Таверна была уже каким-то неясным, далеким воспоминанием, а Кирк был в туманной фиолетовой пустоте, наедине с девушкой с кожей слоновой кости. Голос Сабана превратился в примитивную, монотонную музыку, туманящую мозг и опускал его все глубже в непрозрачное сиреневое облако. Девушка стояла почти вплотную, улыбаясь сквозь фиолетовые волны тумана. Вид ее стройного тела, алых губ и опаловых глаз жег сознание Кирка.

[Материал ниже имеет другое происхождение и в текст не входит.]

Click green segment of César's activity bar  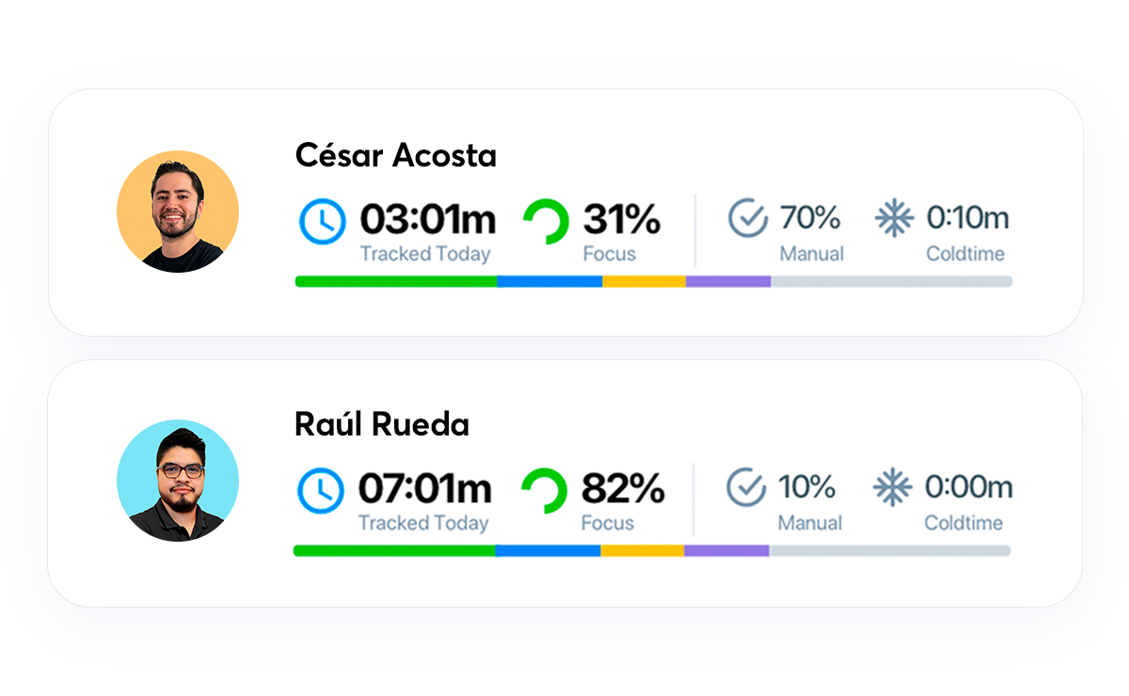pyautogui.click(x=395, y=281)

Он жадно потянулся к ней… и тут же музыка сменила ритм. Она стала мягкой, сонной, успокаивающей, и Кирк стал проваливаться во тьму, такую же непроницаемо-черную, как ароматные волосы девушки. Сон… музыка велит ему спать… Девушка и фиолетовый мир все еще были рядом, и музыка обещала, что он снова увидит их, когда проснется. И Кирк поддался облачной вуали забвения, окутывающей его. Еще секунду он видел темноволосую леди. Но она тускнела, расплывалась, исчезала — и вскоре уже не осталось ничего…
ЗАПАХ ДУХОВ, тяжелый аромат лотоса проник в сознание Кирка и пробудил его. Изумленный, он вскочил на ноги и огляделся. Он находился в маленькой комнатке, не освещенной ничем, кроме бледных лучей луны, струящихся сквозь зарешеченное окно. Кушетка, с которой он соскочил, была мягкой, застеленной шелком и кружевами. А в дальнем конце комнатки Кирк увидел занавешенный дверной проем.

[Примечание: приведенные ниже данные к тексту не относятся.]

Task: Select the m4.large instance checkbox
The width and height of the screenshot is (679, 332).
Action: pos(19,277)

Он покачал головой, думая о том, куда попал. Лунный свет. Но очень давно, целую эпоху назад в таверне был серый, дождливый день. Что это за место? И что находится за бархатными занавесями? Внезапно Кирк понял, что в длинных желтых его волосах воткнут цветок лотоса, а на шее висит гирлянда гибискуса. Гирлянда влюбленного…
Воспоминание о темноволосой девушке заставили пульсирующую кровь прилить к лицу. Был ли он в туманном, фиолетовом мире фантазий или в чьем-то доме в сером, прозаическом городе Тантис? И была ли настоящей темноволосая девушка, или же просто иллюзией?